=== AIM OF THE EXERCISE ===
Reproduce the following data verbatim, keeping every line and its order unchanged.

=== RECORDED DATA ===
** Start **

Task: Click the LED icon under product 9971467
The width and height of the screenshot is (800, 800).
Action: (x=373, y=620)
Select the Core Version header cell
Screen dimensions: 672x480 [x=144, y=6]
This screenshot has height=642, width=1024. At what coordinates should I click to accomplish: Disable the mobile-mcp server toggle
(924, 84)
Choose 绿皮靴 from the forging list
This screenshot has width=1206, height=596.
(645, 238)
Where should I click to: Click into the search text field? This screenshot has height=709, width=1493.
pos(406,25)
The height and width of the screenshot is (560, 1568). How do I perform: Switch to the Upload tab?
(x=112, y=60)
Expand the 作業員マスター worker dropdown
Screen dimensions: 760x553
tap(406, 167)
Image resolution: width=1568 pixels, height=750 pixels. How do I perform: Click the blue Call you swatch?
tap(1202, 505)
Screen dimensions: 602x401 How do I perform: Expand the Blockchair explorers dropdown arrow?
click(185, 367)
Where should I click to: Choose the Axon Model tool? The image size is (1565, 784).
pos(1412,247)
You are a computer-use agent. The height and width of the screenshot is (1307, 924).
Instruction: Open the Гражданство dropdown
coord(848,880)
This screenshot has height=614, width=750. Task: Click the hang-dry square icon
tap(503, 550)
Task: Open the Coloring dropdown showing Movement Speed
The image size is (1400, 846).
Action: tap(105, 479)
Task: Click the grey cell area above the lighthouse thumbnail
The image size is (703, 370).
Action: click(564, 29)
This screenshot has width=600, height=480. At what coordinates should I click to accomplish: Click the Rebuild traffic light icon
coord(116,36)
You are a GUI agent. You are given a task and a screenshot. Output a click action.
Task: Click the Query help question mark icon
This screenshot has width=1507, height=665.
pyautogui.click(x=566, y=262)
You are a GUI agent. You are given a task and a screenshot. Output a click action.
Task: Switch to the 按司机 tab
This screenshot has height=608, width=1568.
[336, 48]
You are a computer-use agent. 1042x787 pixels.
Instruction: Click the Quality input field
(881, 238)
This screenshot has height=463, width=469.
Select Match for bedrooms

** End **

=== FINISHED TASK ===
Task: Click the LED icon under product 9971467
The width and height of the screenshot is (800, 800).
Action: (x=373, y=620)
Select the Core Version header cell
Screen dimensions: 672x480 [x=144, y=6]
This screenshot has height=642, width=1024. At what coordinates should I click to accomplish: Disable the mobile-mcp server toggle
(924, 84)
Choose 绿皮靴 from the forging list
This screenshot has width=1206, height=596.
(645, 238)
Where should I click to: Click into the search text field? This screenshot has height=709, width=1493.
pos(406,25)
The height and width of the screenshot is (560, 1568). How do I perform: Switch to the Upload tab?
(x=112, y=60)
Expand the 作業員マスター worker dropdown
Screen dimensions: 760x553
tap(406, 167)
Image resolution: width=1568 pixels, height=750 pixels. How do I perform: Click the blue Call you swatch?
tap(1202, 505)
Screen dimensions: 602x401 How do I perform: Expand the Blockchair explorers dropdown arrow?
click(185, 367)
Where should I click to: Choose the Axon Model tool? The image size is (1565, 784).
pos(1412,247)
You are a computer-use agent. The height and width of the screenshot is (1307, 924).
Instruction: Open the Гражданство dropdown
coord(848,880)
This screenshot has height=614, width=750. Task: Click the hang-dry square icon
tap(503, 550)
Task: Open the Coloring dropdown showing Movement Speed
The image size is (1400, 846).
Action: tap(105, 479)
Task: Click the grey cell area above the lighthouse thumbnail
The image size is (703, 370).
Action: click(564, 29)
This screenshot has width=600, height=480. At what coordinates should I click to accomplish: Click the Rebuild traffic light icon
coord(116,36)
You are a GUI agent. You are given a task and a screenshot. Output a click action.
Task: Click the Query help question mark icon
This screenshot has width=1507, height=665.
pyautogui.click(x=566, y=262)
You are a GUI agent. You are given a task and a screenshot. Output a click action.
Task: Switch to the 按司机 tab
This screenshot has height=608, width=1568.
[336, 48]
You are a computer-use agent. 1042x787 pixels.
Instruction: Click the Quality input field
(881, 238)
This screenshot has height=463, width=469.
Select Match for bedrooms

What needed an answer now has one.